▸ INPUT:
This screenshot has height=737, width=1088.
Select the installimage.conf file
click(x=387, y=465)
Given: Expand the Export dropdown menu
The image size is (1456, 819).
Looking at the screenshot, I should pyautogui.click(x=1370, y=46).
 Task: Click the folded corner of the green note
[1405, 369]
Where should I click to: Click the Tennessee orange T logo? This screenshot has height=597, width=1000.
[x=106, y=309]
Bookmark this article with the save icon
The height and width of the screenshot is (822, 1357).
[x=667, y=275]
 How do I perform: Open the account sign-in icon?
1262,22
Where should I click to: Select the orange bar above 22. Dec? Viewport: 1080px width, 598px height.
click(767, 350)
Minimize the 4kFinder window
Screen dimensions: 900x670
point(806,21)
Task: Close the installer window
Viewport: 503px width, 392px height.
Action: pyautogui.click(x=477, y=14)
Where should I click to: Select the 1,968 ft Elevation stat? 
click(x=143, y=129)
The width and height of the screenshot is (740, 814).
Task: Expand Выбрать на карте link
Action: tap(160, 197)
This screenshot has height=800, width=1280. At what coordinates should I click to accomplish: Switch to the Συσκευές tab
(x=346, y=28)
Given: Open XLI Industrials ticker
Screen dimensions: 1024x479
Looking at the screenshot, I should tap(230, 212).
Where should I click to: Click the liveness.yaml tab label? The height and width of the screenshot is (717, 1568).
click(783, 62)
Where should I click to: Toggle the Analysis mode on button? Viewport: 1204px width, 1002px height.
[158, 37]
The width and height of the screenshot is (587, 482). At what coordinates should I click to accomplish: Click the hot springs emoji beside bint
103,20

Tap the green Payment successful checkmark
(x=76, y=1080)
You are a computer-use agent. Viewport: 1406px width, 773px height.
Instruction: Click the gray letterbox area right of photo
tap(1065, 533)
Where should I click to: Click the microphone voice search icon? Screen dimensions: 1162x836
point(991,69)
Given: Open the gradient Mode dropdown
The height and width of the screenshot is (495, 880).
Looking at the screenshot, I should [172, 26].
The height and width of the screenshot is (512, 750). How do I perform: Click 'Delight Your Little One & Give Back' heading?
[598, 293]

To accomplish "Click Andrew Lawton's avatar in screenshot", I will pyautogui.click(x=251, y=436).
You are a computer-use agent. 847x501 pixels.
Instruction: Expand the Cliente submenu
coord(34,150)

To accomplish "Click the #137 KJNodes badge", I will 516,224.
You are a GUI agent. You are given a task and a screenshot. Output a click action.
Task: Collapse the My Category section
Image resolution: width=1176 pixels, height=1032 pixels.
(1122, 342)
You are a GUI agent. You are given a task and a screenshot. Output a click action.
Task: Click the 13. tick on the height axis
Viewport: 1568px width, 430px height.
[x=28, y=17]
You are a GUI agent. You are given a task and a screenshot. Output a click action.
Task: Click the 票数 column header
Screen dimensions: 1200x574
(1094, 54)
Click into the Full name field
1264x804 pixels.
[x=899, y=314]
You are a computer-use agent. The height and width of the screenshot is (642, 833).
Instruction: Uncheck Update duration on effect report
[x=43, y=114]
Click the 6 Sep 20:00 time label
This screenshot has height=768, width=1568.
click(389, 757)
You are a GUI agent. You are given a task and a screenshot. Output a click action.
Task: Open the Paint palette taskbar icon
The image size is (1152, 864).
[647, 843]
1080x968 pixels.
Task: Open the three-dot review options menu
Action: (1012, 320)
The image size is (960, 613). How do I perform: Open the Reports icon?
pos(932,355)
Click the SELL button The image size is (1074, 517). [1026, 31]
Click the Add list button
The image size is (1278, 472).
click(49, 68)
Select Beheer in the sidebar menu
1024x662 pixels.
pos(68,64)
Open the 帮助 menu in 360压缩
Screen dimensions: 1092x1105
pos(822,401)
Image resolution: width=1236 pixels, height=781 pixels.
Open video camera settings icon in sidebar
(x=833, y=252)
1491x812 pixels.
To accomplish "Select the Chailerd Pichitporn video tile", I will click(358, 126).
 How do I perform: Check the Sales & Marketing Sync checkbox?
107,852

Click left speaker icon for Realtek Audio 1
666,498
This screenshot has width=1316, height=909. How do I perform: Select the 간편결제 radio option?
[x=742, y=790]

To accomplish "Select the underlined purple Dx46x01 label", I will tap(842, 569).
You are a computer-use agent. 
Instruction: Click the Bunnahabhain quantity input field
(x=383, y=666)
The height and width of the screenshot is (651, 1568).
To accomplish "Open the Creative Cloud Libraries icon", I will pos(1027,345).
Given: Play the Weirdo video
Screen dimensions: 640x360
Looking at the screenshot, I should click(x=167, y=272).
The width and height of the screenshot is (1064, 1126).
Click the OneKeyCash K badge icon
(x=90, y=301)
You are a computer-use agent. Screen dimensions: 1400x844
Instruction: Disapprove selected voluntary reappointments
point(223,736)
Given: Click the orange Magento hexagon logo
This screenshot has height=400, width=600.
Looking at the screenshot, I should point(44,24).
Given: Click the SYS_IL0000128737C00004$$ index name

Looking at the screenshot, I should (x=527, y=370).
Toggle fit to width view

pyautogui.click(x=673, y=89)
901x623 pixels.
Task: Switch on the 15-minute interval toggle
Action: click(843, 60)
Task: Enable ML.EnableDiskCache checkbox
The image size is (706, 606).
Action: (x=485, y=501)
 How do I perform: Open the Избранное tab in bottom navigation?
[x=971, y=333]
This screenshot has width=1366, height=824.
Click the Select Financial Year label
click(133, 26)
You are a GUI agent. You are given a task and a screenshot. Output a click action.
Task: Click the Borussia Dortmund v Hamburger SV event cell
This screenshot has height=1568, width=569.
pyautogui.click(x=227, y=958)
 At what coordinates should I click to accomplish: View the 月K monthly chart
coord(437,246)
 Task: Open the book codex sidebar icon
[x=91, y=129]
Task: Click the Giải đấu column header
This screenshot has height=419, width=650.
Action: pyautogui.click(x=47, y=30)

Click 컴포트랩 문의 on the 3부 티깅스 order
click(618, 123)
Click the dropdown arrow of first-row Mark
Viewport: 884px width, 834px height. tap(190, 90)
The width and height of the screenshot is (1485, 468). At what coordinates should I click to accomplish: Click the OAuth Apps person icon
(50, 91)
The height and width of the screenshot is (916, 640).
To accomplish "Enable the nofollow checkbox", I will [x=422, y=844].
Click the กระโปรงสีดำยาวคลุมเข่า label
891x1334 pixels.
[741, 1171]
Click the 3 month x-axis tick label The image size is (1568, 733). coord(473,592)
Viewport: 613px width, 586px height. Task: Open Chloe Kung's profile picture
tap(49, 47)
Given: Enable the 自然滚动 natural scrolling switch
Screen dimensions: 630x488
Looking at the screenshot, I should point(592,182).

▸ EXERCISE AIM:
Search the records above for "computer". Copy each line where it is found.

▸ ANSWER:
You are a computer-use agent. Viewport: 1406px width, 773px height.
You are a computer-use agent. 847x501 pixels.
You are a computer-use agent. The height and width of the screenshot is (642, 833).
You are a computer-use agent. 
You are a computer-use agent. Screen dimensions: 1400x844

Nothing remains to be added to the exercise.